====== SOURCE DOCUMENT
Abstract
Motivation:
Identifying meaningful patterns in complex biological data necessitates correlation coefficients capable of capturing diverse relationship types beyond simple linearity. Furthermore, efficient computational tools are crucial for handling the ever-increasing scale of biological datasets.
Results:
We introduce CCC-GPU, a high-performance, GPU-accelerated implementation of the Clustermatch Correlation Coefficient (CCC). CCC-GPU computes correlation coefficients for mixed data types, effectively detects nonlinear relationships, and offers significant speed improvements over its predecessor.
Availability and Implementation:
CCC-GPU is openly available on GitHub (https://github.com/pivlab/ccc-gpu) and distributed under the BSD-2-Clause Plus Patent License.
Introduction
Correlation coefficients are fundamental tools for uncovering meaningful patterns within data. While traditional measures like Pearson and Spearman are adept at capturing linear and monotonic relationships, newer methodologies, such as the Clustermatch Correlation Coefficient (CCC) [1] and the Maximal Information Coefficient (MIC) [2,3] have emerged to detect a broader spectrum of associations.
The CCC is a clustering-based statistic designed to identify both linear and nonlinear patterns. Previously, we demonstrated CCC’s utility in analyzing gene expression data from GTEx, showcasing its robustness to outliers and its ability to detect both strong linear relationships and biologically significant nonlinear patterns often missed by conventional coefficients [1]. Unlike MIC, CCC offers the distinct advantage of accommodating both numerical and categorical data types and offers speeds up to a two orders of magnitude faster. However, despite leveraging CPU multi-threading for acceleration, the original CCC implementation can still be computationally expensive for large datasets. For instance, in the original study [1], we used only the top 5,000 most variable genes in a single tissue (whole blood) to ease computation.
============
◆ **DESCRIPTION OF THE TASK**
Write out everything from "The CCC is a" down to "to ease computation." in the CCC-GPU text, replacing "computationally expensive" with "computationally costly".
====== DATASET ENTRIES
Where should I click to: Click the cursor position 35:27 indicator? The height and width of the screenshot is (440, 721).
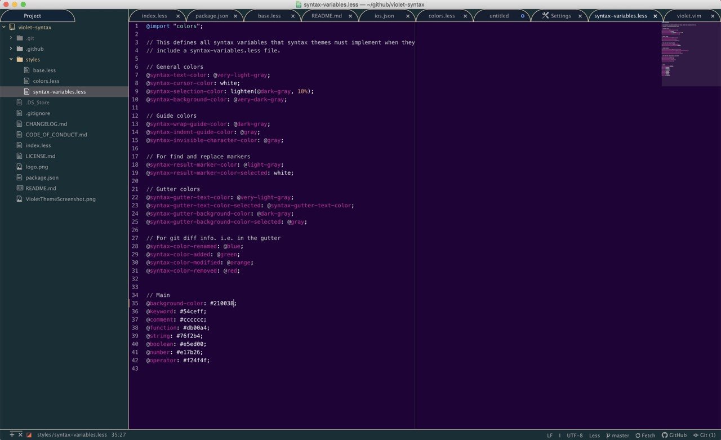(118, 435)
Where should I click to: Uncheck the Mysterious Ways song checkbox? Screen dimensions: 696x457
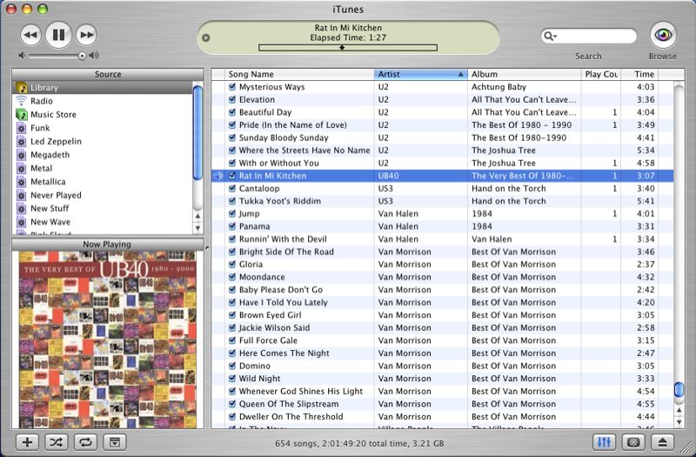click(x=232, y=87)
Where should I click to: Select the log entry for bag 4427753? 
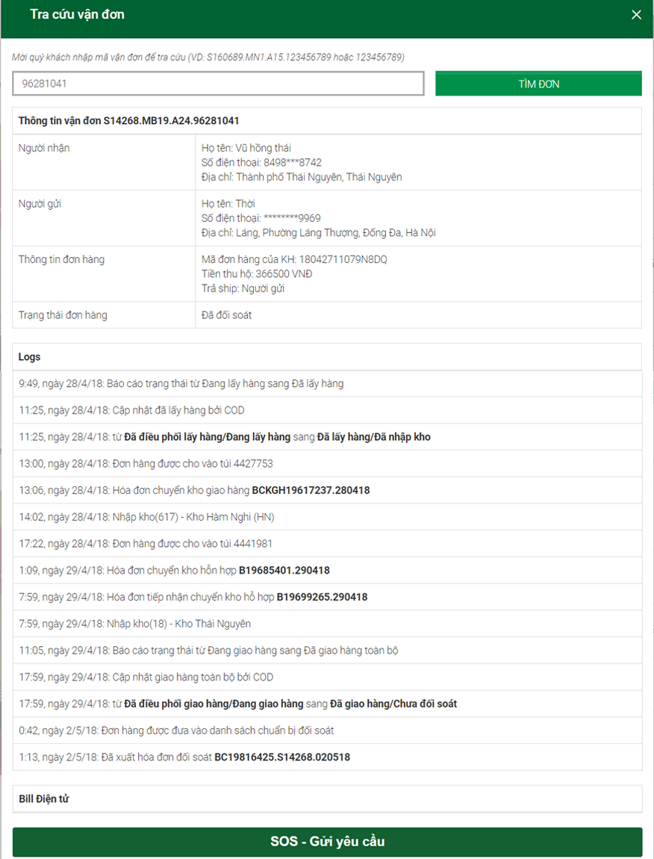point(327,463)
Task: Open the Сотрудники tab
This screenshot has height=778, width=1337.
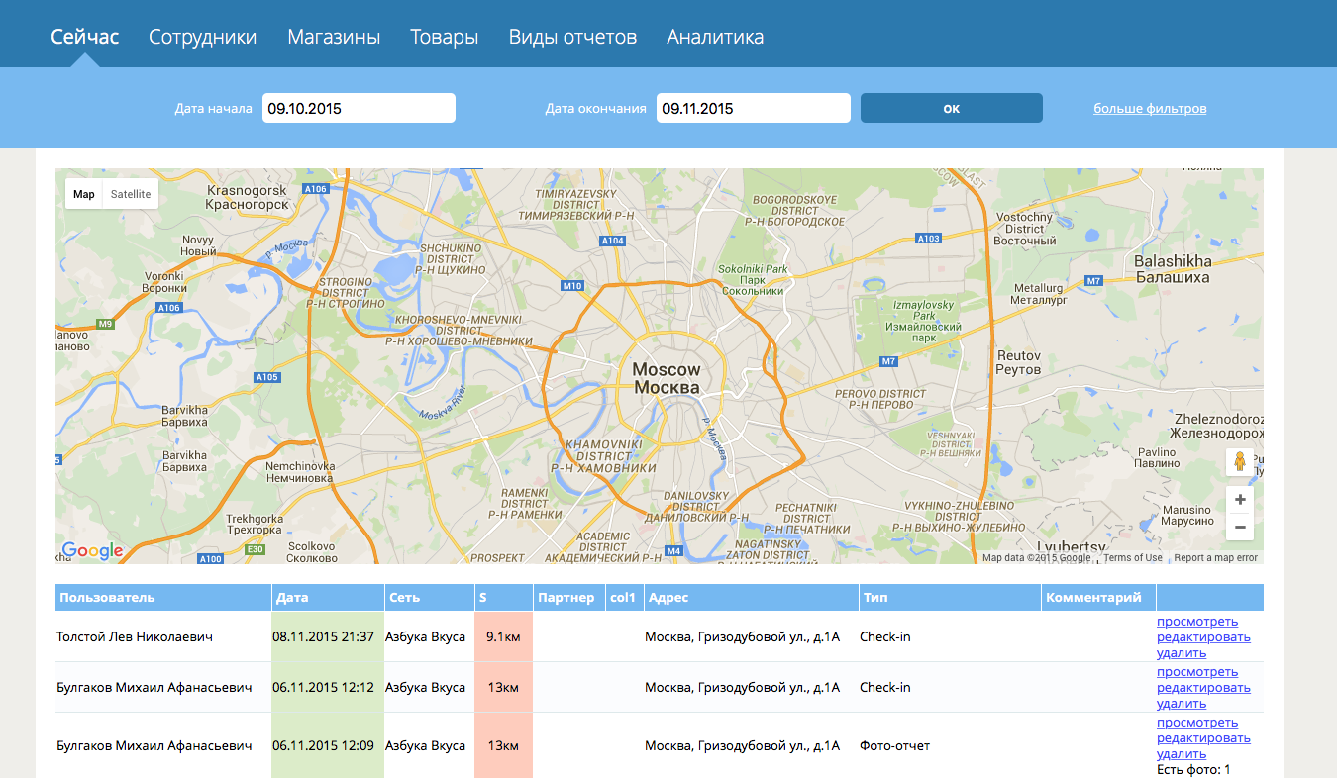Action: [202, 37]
============
◆ **RESULT FOR THIS TASK**
The CCC is a clustering-based statistic designed to identify both linear and nonlinear patterns. Previously, we demonstrated CCC’s utility in analyzing gene expression data from GTEx, showcasing its robustness to outliers and its ability to detect both strong linear relationships and biologically significant nonlinear patterns often missed by conventional coefficients [1]. Unlike MIC, CCC offers the distinct advantage of accommodating both numerical and categorical data types and offers speeds up to a two orders of magnitude faster. However, despite leveraging CPU multi-threading for acceleration, the original CCC implementation can still be computationally costly for large datasets. For instance, in the original study [1], we used only the top 5,000 most variable genes in a single tissue (whole blood) to ease computation.